### Article
.....

These appeals arise out of the allegedly fraudulent misrepresentations regarding the income and value of Philip during a three-year period between 1995 and 1998. In both cases plaintiffs allege federal securities law fraud as well as various state law claims. Philip is now in bankruptcy proceedings in Canada. The plaintiffs in DiRienzo, the first appeal, sue as representatives of an as-yet uncertified class of Philip investors who bought stock during the proposed class period. Most Philip shares traded during that period were sold in the United States. The DiRienzo defendants include Philip directors and officers, Philip’s accountants Deloitte & Touche, LLP, a member of Deloitte Touche Tohmatsu, a federation of affiliated accountants headquartered in New York City, and the American underwriters of the 1997 public offering.
The Liff plaintiffs, in the second appeal, sold their interests in five American corporations for Philip stock and cash, and sue certain Philip directors and officers for alleged fraud in connection with the sales. Both cases were dismissed by the district court under the doctrine of forum non conveniens. See In re Philip Servs. Corp. Sec. Litig., 49 F.Supp.2d 629 (S.D.N.Y.*541999). Because we think the district court’s application of the test established in Gulf Oil Corp. v. Gilbert, 330 U.S. 501, 67 S.Ct. 839, 91 L.Ed. 1055 (1947), was in some respects fundamentally flawed, we reverse.
BACKGROUND
Philip, the corporation whose securities lie at the core of this case, has its principal offices in Hamilton, Ontario, Canada, with subsidiaries in the United States. During the proposed class period, its primary base of operations was in the United States, where the bulk of its revenues were generated. Its stock was traded on the New York Stock Exchange (N.Y.SE), the Toronto Stock Exchange (TSE), the Montreal Stock Exchange, and NASDAQ until April 30, 1996. Nearly 80 percent of the shares traded in Philip’s stock during the class period traded on U.S. exchanges.
After reporting substantial increases in-earnings for the years 1995-1997, the company announced on January 26, 1998 that it would take “charges to earnings” for the 1997 fiscal year of between $250 and $275 million. The company attributed 60 percent of the charges to a restructuring and acquisition program and to an overvaluation of goodwill. Two months later Philip announced that the 1997 charges to earnings were actually $310 million, based in part on a $125 million overstatement of inventory. Additional company disclosures made in the following weeks included a further charge to 1997 income of $35 million arising from the improper recording of a copper-related transaction. All these charges against 1997 income totaled $381.2 million.
As a result, top officers resigned or were demoted. In addition, Philip has since restated its 1995 and 1996 financial statements to reduce 1995 earnings by $22.5 million and 1996 earnings by $48.4 million. Thus, instead of posting a $28.4 million profit in 1996 as initially reported, it reported a $20 million loss. Philip’s share price plummeted from $13 ]é on January 26, 1998 to $2 % in July 1998, and since August 18, 1998 it has traded below $2 per share.

.....

### Data shown
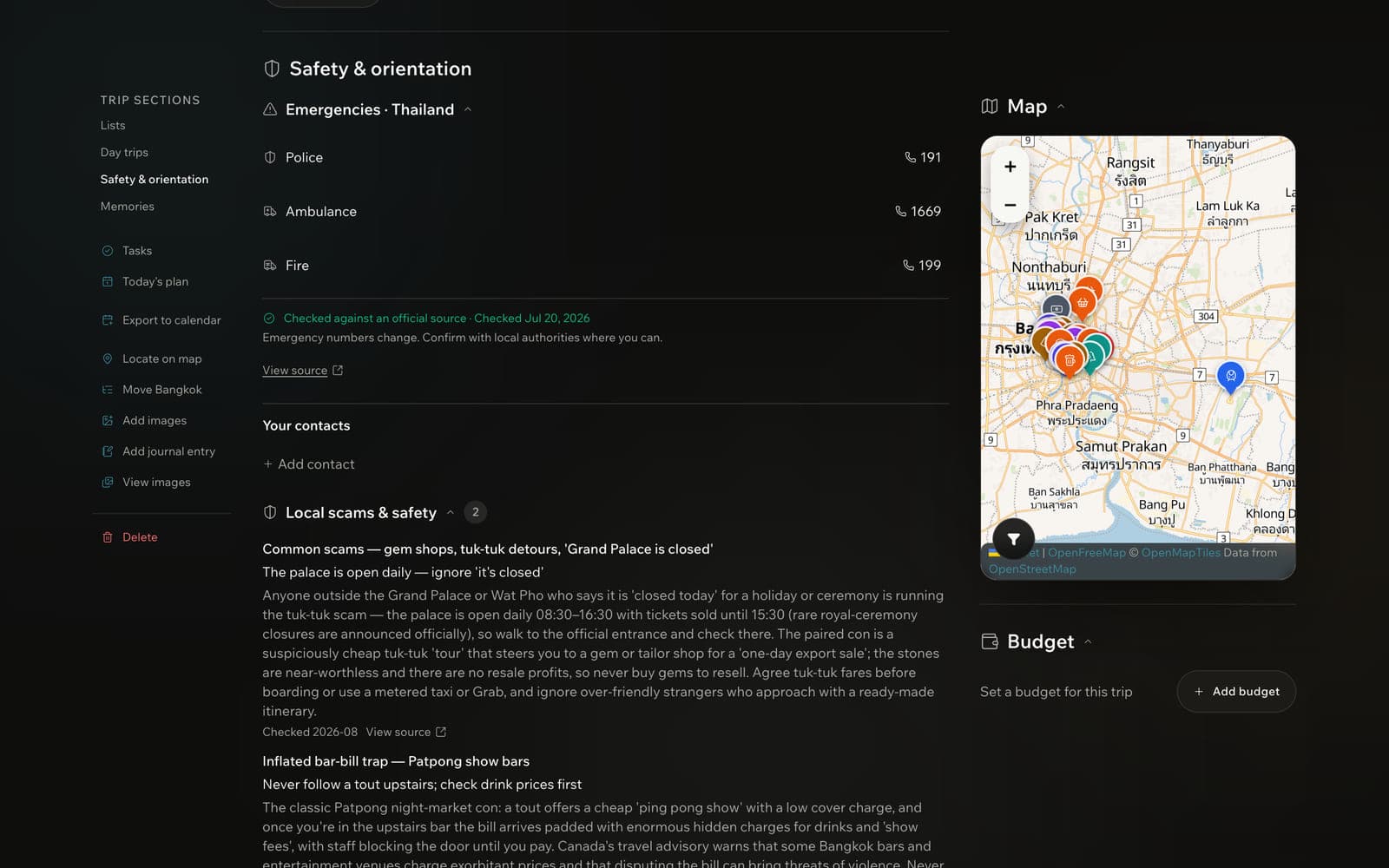Click Add contact under Your contacts
Viewport: 1389px width, 868px height.
coord(308,464)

.....

### Tasks to complete
1 > List every exchange on which the opinion on the Philip securities case says Philip's stock was traded.
2 > Carry on with the opinion on the Philip securities case from its last sentence.

### Outputs for the tasks
1 >
- New York Stock Exchange (NYSE)
- Toronto Stock Exchange (TSE)
- Montreal Stock Exchange
- NASDAQ (until April 30, 1996)

2 >
A. DiRienzo Suit
The DiRienzo complaint alleges four wrongful schemes as bases for its claims. First, the “metals recovery division fraud” entailed a variety of alleged accounting irregularities in the Hamilton, Ontario-based Metals Recovery Group, then headed by Robert Waxman. The alleged irregularities included failure to record transactions, overstatement of inventories, and improper deferral of losses. According to the complaint, the accounting discrepancies were resolved by Philip’s taking a Canadian $192.67 million (about U.S. $134 million) charge to income, ascribed by the company to copper trading losses in January 1998, while, in fact, the losses were primarily due to an overstatement of inventory.
Second, the “industrial services group fraud” involved two alleged misrepresentations associated with the 1996 acquisition of the Petrochem S.C. facility in South Carolina. First, Philip allegedly improperly capitalized $8 million in 1996 losses rather than taking the losses as current expenses; second, the company allegedly assumed, but failed to record, $15 million in environmental remediation liability when it acquired the facility.
Third, the “fraudulent 1997 third quarter results,” announced November 5, 1997, allegedly included some $24.2 million in fictitious earnings meant to bolster Philip’s sale price for the November 1997 offering that closed on November 12, 1997. Fourth, “Waxman’s fraud,” for which Philip filed suit against Waxman in Ontario, centered around Waxman’s alleged orchestration of transactions that diverted Philip’s assets to himself and others between 1995 and 1997, resulting in a $90 million overstatement of the Metals Recovery Group’s financial position.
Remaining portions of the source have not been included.